Boyden Gray, meanwhile, carved out a successful career in the 1970s after graduation from Harvard Law School. His employers included George H.W. Bush as White House counsel during the entire Bush presidency.

Among many work and volunteer initiatives, Gray co-founded the Washington advocacy group FreedomWorks, which collected funds from the wealthy to provide seed money and other behind-the-scenes help to start the Tea Party movement.

The Tea Party ostensibly began in 2009 as a grassroots reaction to the Obama presidency. Fox News relentlessly promoted it. Many of their adherents were whites who knew the country was changing for the worse, but had limited information about who was responsible or their the advocacy would help foster pressure to limit the Social Security, Medicare and other programs helpful to many in Red States. Former Reagan administration official Paul Craig Roberts has written frequently, as in a column below, that the mainstream media of which he was a prominent part for many years at the Wall Street Journal has failed to inform the public about economic issues.

A federal study released this month show that those like Gray prepared for the Tea Party launch more than a decade ago. Former Vice President Al Gore published a column below. Both Gore and his father, a late Tennessee senator, came under attack for money-making after their federal terms. The issue is always with us.

On the bright side, we can take solace in signs of concern, good intentions, and good deeds. Gray, like his late father, helps lead many civic groups.

Recently, I came across a call for reform and good citizenship authored by Lynn Forester de Rothschild, the New Jersey-born wife of Sir Evelyn de Rothschild, a leader of the two-century-old global banking family. Under the theme How we must stop the greed and corruption that threaten to destroy the American Dream, she wrote that she and her husband “believe that greed and corruption in the City and on Wall Street have understandably shaken the faith of countless millions who have been excluded from the very same system that brought me security and success. Evelyn and I worry that the resulting pessimism – even cynicism – about our economic system is undermining its very existence.”

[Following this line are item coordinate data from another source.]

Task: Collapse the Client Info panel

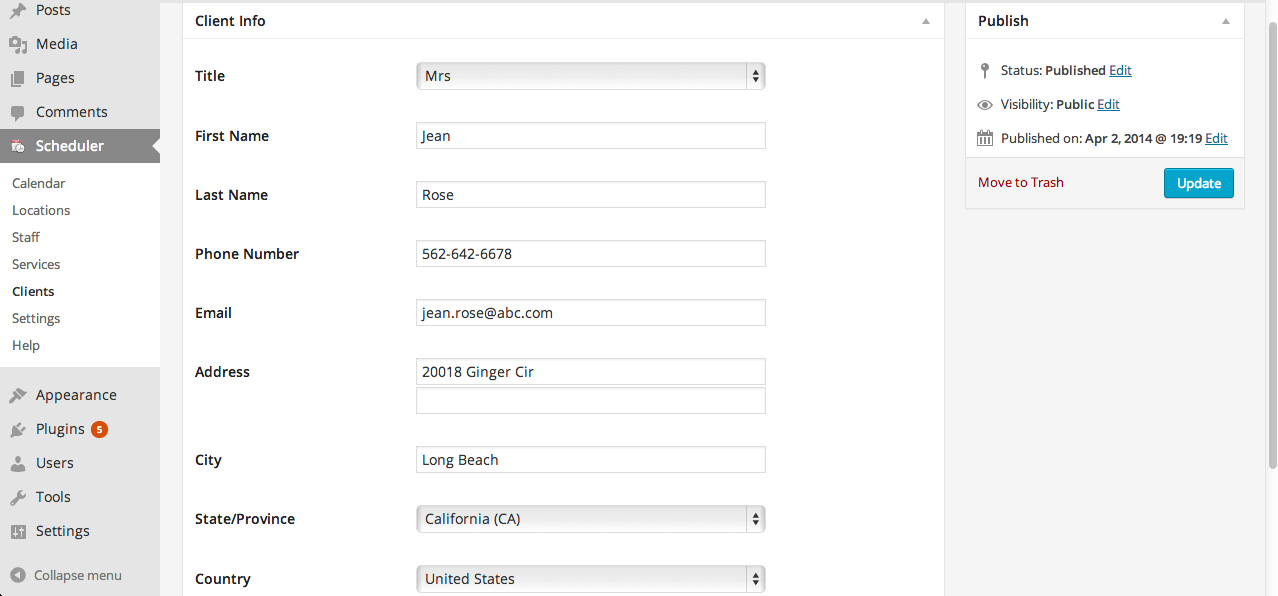Action: [926, 21]
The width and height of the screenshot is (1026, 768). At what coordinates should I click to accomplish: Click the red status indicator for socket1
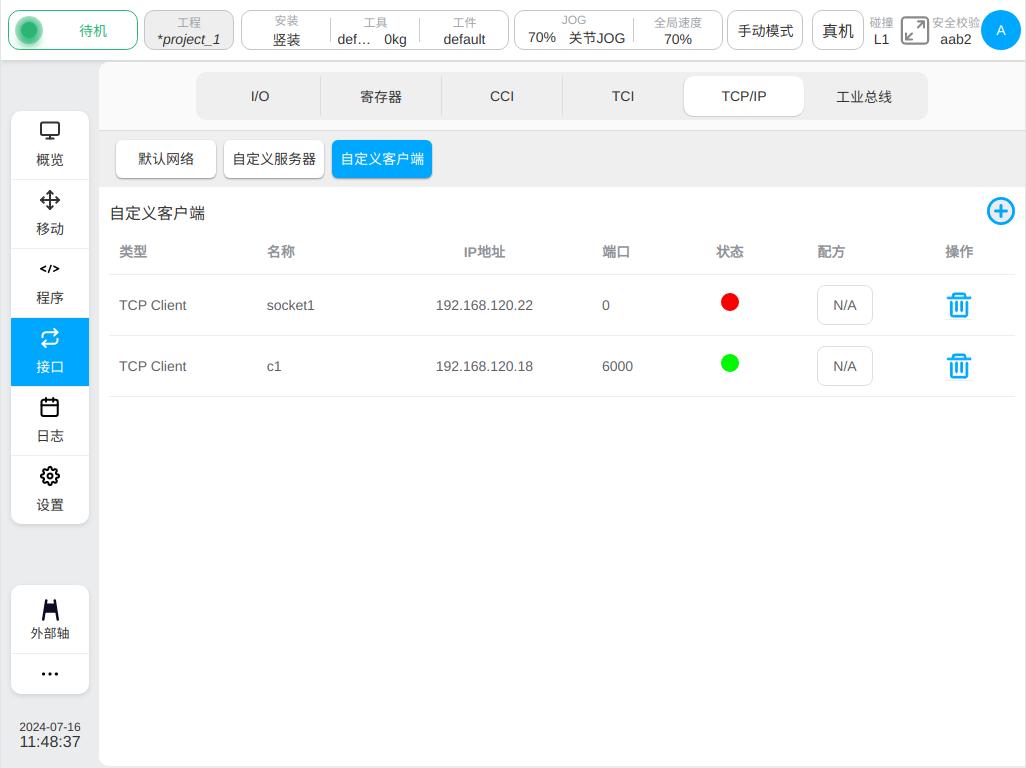tap(730, 302)
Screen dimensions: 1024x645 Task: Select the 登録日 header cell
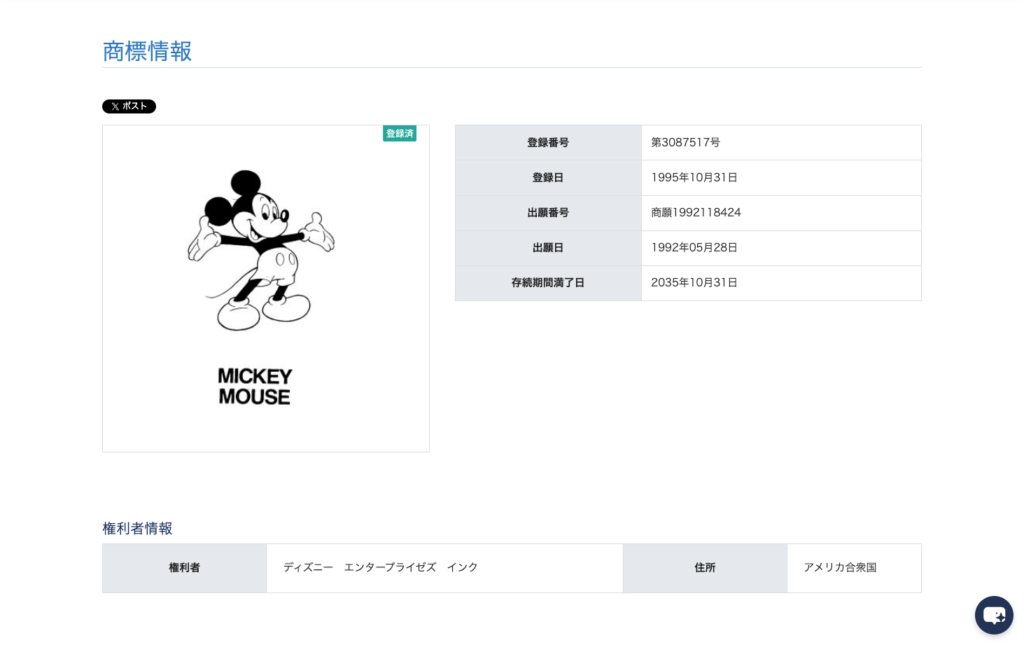tap(548, 178)
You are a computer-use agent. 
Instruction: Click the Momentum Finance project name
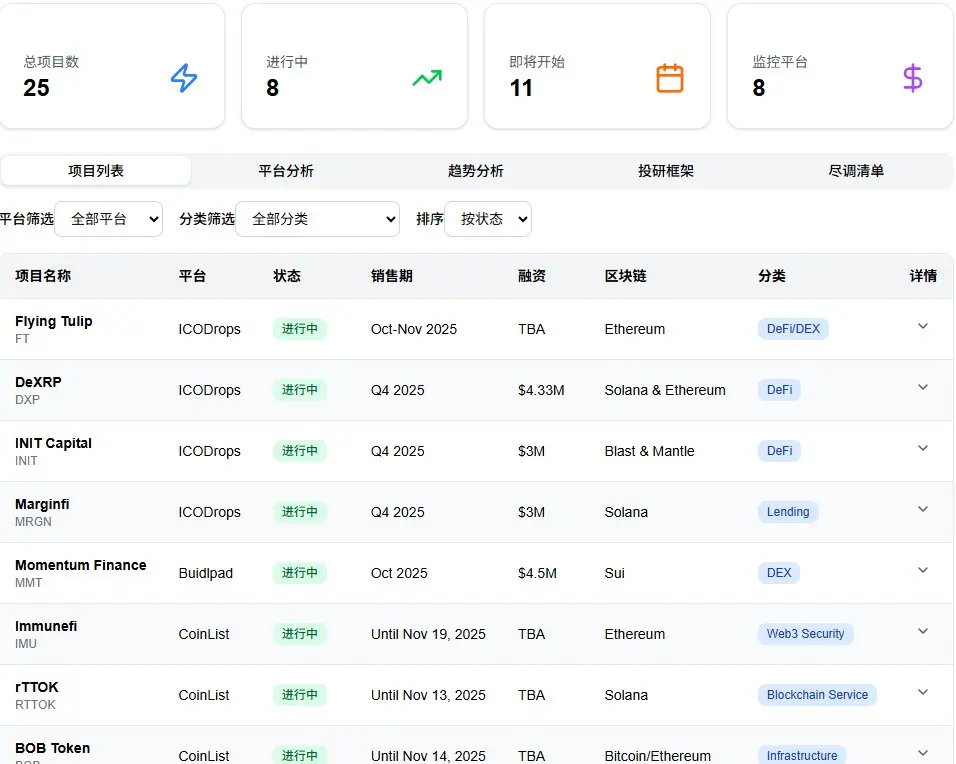[81, 565]
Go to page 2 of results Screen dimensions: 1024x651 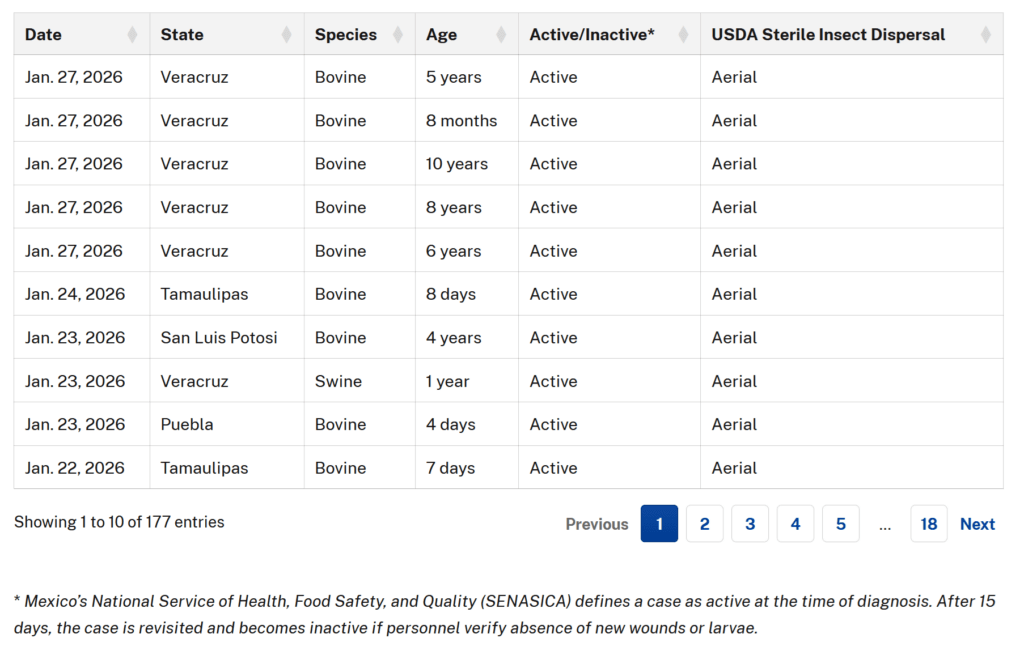pyautogui.click(x=704, y=524)
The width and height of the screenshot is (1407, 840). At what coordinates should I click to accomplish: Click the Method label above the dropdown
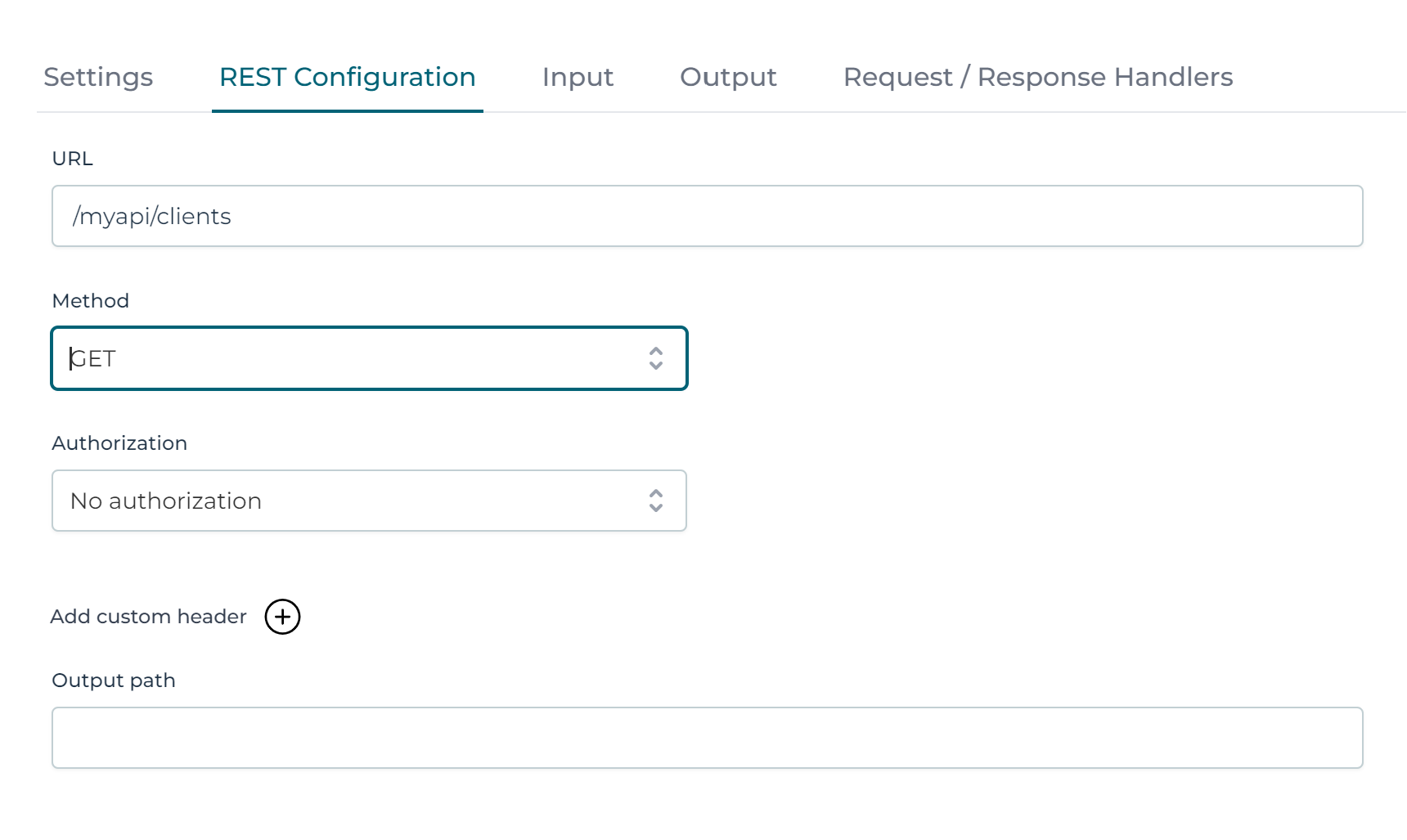pyautogui.click(x=90, y=301)
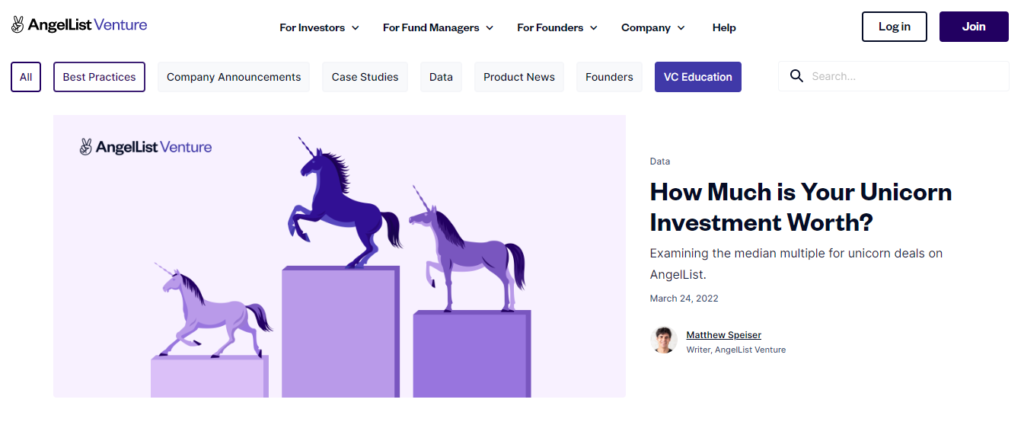
Task: Go to the Help page
Action: [x=724, y=27]
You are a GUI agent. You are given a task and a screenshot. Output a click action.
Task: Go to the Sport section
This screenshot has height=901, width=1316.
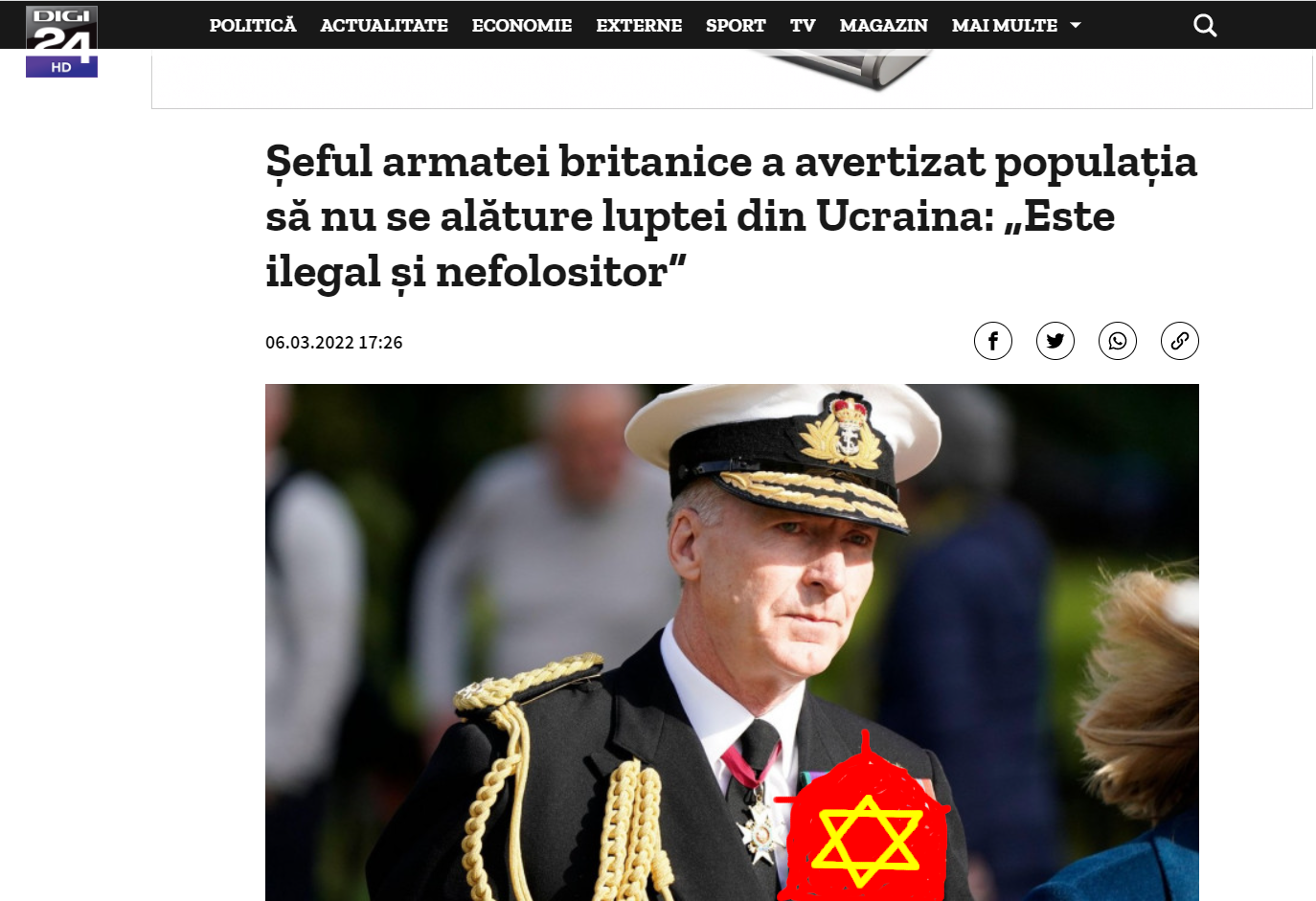point(736,25)
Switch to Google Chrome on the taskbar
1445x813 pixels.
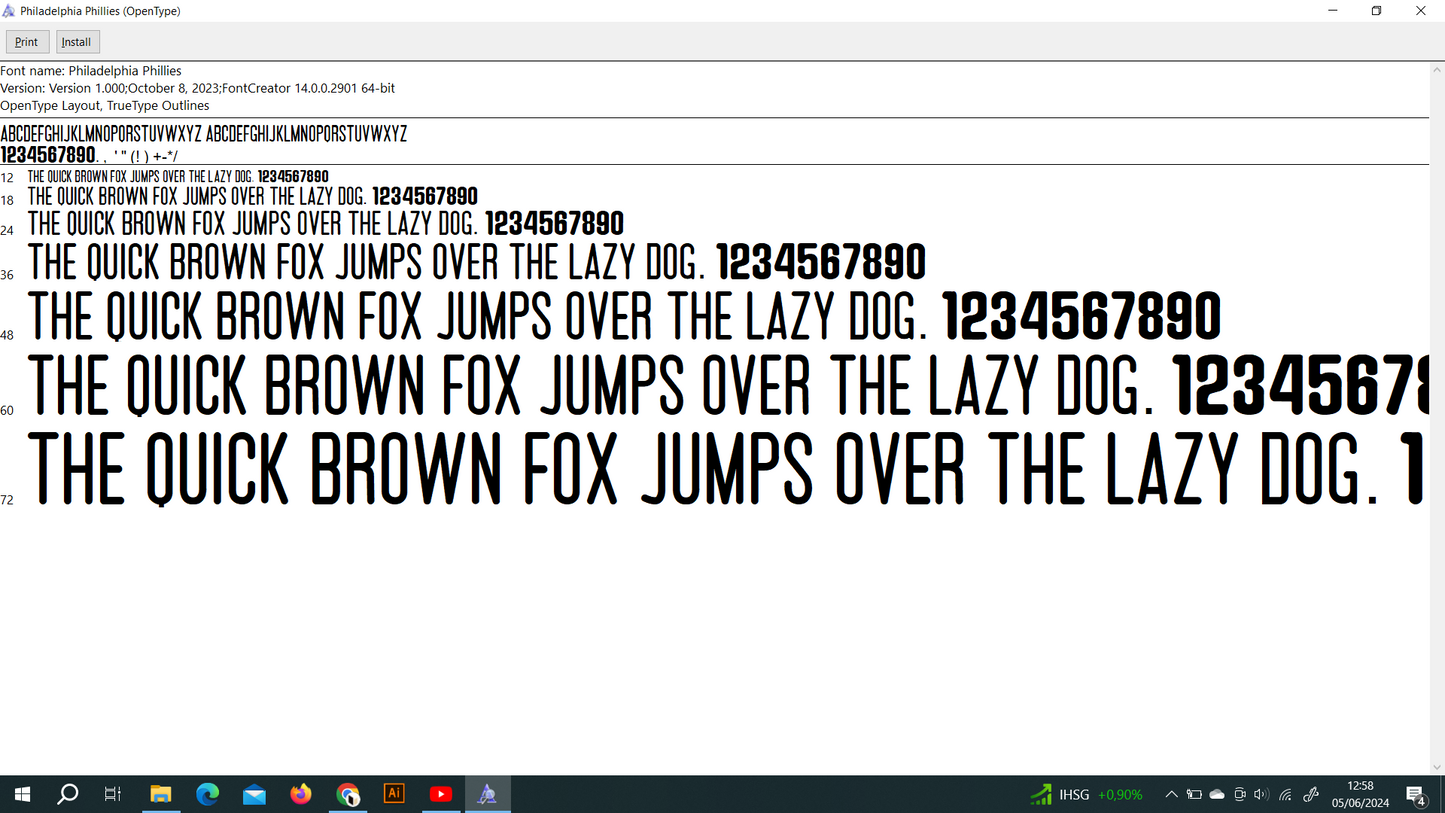tap(347, 794)

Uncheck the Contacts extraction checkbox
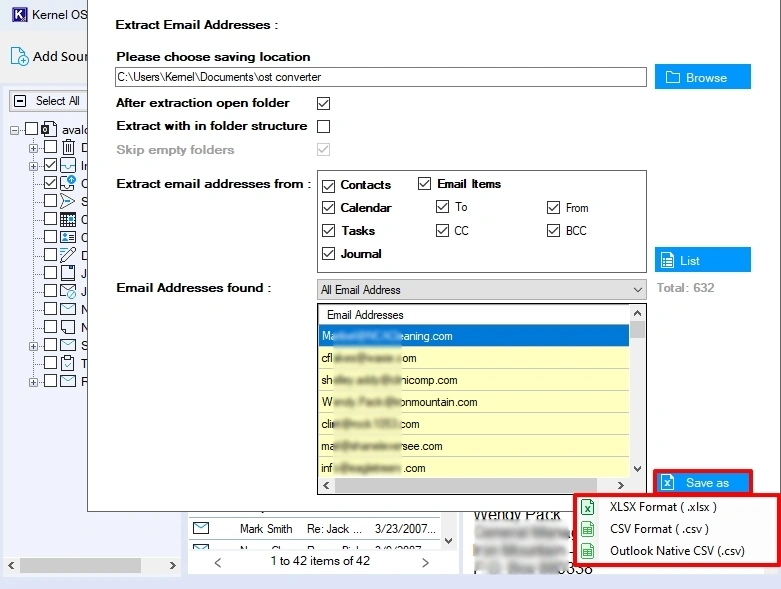[x=329, y=185]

“Indeed, according to one recent survey by the Boston Consulting Group,” she continued, “only 21 per cent of Americans and 28 per cent of Britons believe their children will have a better life than them. This could lead to any number of negative consequences. In an effort to bring the best to the system, I am co-chairing a new international group, “the Henry Jackson Initiative For Inclusive Capitalism” that is trying to showcase several immediate and permanent solutions from the private sector. In our first working paper, available at henryjacksoninitiative.org, we have highlighted several private sector efforts to improve education, support small and medium businesses and to bring back a bedrock sense of ethics and civics. I don’t want to destroy the system. I want to balance the freedom that has brought me a wonderful life with personal responsibility. That is the only way to save capitalism for the sake of a future generation of girls who have dreams.”

We shall see whether that kind of initiative results in worthy reforms or to convoluted processes that steer reform energies into dead ends. I suspect it will do both, much like volunteers for both the Tea Party and Obama campaigns have found.

In the meantime, I took a break from writing this to enjoy a slice of non-soylent pizza garnished with pepperoni that contains no horse meat (to my knowledge). Who knows how long that will last if we lay off more meat inspectors as if they were just as disposable as air traffic controllers, manufacturing sector, or postal workers.

Trying to look on the bright side, I saw in today’s paper that one writer described her native region as “too small to be a republic and too large to be an insane asylum.”

Let’s hope that description remains for one place, not the whole country.